EXCERPTED DATA:
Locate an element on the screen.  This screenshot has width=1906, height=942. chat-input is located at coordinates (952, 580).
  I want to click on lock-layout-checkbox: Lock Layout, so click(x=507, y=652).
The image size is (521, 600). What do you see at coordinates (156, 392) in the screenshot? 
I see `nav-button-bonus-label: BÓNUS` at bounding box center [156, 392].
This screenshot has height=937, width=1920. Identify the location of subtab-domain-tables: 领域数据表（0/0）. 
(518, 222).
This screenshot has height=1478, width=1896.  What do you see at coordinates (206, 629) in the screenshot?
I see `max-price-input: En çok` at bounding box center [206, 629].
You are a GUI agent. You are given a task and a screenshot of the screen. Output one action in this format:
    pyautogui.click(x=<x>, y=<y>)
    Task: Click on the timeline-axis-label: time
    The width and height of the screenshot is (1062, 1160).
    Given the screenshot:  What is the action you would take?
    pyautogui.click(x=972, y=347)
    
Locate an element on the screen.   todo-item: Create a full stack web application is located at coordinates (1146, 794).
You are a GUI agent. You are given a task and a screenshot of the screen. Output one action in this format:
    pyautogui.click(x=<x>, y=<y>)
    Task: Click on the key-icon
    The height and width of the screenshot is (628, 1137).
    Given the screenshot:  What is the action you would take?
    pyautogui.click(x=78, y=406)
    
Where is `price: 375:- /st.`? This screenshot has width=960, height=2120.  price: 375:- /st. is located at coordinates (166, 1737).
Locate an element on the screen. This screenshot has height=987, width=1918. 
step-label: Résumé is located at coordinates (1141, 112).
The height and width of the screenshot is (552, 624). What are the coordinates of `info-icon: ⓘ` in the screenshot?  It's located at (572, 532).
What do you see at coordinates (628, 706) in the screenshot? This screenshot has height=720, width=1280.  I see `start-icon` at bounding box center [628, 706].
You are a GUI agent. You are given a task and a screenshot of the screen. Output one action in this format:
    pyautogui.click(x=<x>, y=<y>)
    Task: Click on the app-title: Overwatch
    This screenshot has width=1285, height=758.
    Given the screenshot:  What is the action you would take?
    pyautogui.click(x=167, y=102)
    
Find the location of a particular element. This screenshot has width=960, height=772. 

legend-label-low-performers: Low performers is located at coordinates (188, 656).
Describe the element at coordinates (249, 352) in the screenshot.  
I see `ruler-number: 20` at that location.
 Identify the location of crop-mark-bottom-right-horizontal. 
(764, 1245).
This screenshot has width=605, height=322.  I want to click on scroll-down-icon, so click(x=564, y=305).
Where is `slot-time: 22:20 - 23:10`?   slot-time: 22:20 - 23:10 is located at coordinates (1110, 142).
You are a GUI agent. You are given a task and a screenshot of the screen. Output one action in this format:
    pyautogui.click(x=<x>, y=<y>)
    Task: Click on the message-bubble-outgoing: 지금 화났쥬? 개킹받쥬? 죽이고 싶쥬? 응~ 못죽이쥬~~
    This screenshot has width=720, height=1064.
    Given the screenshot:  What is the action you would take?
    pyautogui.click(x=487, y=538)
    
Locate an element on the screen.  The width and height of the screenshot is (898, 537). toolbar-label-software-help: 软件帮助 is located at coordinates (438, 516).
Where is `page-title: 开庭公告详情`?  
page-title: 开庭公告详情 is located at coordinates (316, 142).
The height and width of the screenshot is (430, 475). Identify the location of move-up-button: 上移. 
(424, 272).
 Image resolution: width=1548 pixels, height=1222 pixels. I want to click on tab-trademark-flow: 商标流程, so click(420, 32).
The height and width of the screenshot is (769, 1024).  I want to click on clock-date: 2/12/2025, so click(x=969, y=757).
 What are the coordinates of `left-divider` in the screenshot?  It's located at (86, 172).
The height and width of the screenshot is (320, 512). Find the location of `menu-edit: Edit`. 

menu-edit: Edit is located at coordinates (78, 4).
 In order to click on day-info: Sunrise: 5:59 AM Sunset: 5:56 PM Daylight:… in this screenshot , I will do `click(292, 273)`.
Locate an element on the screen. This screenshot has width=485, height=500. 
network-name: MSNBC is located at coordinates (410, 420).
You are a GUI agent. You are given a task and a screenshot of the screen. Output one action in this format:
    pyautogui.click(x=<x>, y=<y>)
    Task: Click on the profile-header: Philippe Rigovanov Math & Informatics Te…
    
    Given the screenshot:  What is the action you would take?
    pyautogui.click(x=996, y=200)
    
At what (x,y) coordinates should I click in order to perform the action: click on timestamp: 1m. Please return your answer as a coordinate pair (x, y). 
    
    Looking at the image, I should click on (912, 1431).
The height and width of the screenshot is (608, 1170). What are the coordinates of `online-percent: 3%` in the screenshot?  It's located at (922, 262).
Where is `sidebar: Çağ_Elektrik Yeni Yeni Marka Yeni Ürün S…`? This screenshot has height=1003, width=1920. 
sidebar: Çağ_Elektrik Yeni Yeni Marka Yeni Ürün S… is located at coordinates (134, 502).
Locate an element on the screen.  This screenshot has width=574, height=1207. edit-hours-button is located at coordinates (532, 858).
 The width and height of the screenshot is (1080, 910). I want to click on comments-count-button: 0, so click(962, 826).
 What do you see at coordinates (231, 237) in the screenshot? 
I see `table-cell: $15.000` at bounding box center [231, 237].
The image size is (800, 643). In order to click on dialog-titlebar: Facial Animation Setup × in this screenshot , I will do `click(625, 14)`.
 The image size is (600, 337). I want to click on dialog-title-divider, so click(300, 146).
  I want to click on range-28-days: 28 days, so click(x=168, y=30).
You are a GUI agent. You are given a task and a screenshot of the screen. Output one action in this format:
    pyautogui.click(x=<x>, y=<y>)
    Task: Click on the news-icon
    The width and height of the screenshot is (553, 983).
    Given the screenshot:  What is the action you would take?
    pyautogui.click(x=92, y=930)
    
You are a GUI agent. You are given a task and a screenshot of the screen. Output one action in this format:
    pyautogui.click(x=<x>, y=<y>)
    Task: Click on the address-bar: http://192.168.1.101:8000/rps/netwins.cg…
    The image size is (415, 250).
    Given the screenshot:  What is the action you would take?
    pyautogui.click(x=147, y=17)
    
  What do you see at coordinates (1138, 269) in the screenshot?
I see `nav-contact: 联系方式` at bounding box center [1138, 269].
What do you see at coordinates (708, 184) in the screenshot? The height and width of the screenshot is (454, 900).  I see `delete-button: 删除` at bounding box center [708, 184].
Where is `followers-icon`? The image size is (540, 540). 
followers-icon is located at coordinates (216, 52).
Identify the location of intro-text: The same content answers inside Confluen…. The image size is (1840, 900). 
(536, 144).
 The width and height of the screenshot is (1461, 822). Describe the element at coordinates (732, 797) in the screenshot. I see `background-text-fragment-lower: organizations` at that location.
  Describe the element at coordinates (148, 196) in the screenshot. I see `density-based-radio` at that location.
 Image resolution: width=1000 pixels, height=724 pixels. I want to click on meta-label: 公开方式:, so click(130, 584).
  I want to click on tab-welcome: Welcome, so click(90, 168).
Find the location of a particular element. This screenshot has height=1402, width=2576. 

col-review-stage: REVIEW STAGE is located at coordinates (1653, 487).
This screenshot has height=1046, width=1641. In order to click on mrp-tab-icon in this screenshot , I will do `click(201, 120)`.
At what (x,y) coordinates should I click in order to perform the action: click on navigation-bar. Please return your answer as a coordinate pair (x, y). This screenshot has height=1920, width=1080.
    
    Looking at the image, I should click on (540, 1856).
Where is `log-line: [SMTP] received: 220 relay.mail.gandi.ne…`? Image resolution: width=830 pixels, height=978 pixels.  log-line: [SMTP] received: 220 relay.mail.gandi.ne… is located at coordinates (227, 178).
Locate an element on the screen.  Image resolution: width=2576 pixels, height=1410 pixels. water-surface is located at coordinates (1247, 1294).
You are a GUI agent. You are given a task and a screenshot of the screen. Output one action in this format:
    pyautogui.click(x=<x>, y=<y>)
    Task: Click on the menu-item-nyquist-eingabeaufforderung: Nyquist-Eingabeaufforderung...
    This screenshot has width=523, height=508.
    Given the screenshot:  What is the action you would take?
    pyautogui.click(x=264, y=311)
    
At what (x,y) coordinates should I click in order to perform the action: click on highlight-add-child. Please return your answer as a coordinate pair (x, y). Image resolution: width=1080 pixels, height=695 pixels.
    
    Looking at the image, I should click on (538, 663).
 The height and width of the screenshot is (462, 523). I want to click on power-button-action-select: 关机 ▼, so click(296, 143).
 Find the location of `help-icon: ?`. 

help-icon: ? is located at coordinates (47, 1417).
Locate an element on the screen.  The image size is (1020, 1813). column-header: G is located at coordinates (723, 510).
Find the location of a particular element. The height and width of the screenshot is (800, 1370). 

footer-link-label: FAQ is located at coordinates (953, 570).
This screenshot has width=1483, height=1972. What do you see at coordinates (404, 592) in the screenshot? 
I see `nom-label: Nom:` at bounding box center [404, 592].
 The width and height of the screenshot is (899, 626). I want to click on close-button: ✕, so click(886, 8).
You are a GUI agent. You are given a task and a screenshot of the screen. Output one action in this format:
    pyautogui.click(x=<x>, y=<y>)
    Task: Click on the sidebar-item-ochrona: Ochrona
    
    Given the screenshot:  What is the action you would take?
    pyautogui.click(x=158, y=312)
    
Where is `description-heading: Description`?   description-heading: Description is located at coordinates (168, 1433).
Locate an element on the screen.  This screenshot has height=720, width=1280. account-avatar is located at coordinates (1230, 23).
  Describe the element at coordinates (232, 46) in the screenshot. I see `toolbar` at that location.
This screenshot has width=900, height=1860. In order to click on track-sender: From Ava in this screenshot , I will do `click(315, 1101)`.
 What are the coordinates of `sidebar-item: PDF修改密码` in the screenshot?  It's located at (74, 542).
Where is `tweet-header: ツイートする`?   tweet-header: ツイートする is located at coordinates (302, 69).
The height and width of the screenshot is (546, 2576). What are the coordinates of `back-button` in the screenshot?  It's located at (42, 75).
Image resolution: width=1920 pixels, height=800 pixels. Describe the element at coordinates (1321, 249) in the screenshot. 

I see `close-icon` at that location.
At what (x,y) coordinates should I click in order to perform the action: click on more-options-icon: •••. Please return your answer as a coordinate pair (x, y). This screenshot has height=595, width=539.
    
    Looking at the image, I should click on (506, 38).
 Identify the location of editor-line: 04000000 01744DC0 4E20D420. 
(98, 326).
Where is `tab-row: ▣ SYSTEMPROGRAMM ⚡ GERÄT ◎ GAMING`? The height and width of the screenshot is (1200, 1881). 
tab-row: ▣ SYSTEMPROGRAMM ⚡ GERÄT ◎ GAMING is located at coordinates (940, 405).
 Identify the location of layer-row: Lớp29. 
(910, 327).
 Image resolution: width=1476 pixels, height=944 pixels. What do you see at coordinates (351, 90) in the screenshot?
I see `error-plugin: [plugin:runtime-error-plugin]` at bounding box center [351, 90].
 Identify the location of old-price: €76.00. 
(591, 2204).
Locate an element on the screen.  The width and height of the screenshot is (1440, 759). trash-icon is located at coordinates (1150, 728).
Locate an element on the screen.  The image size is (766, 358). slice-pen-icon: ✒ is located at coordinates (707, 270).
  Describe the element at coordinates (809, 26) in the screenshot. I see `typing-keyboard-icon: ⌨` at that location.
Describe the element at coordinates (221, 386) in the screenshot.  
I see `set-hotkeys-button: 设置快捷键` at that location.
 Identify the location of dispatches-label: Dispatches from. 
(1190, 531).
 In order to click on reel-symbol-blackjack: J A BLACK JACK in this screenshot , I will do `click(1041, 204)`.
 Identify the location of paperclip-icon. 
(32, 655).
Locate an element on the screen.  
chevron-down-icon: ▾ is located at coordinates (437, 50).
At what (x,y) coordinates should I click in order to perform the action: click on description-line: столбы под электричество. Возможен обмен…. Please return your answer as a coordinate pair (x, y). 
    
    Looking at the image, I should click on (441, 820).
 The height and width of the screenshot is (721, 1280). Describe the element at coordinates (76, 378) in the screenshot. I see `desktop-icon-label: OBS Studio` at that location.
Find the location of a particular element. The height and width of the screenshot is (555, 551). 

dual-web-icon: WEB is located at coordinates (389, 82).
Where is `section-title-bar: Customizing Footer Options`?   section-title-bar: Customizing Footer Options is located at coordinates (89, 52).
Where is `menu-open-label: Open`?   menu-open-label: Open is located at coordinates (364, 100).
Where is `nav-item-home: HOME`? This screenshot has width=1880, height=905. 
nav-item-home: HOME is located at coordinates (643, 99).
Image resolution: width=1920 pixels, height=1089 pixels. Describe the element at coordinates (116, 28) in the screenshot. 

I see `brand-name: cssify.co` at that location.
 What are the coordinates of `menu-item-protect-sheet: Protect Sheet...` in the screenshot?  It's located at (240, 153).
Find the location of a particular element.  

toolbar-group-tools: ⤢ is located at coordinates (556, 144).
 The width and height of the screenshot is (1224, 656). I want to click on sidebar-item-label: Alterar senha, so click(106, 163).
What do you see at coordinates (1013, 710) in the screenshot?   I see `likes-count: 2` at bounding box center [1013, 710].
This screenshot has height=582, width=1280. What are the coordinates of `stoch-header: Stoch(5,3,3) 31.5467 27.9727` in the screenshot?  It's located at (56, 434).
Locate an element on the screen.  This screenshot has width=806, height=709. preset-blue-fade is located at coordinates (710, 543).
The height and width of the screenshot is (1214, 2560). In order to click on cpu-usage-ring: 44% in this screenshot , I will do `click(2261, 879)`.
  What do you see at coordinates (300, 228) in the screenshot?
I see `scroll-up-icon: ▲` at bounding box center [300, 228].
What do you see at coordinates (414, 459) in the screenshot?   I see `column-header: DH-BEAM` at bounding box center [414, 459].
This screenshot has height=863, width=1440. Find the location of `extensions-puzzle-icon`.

TASK STATEMENT:
Retype the material starting with the line that contains "Describe the element at coordinates (249, 352)" and going on through the line that contains "This screenshot has width=605, height=322.", both included.

TASK RESULT:
Describe the element at coordinates (249, 352) in the screenshot.  
I see `ruler-number: 20` at that location.
 Identify the location of crop-mark-bottom-right-horizontal. 
(764, 1245).
This screenshot has width=605, height=322.  I want to click on scroll-down-icon, so click(x=564, y=305).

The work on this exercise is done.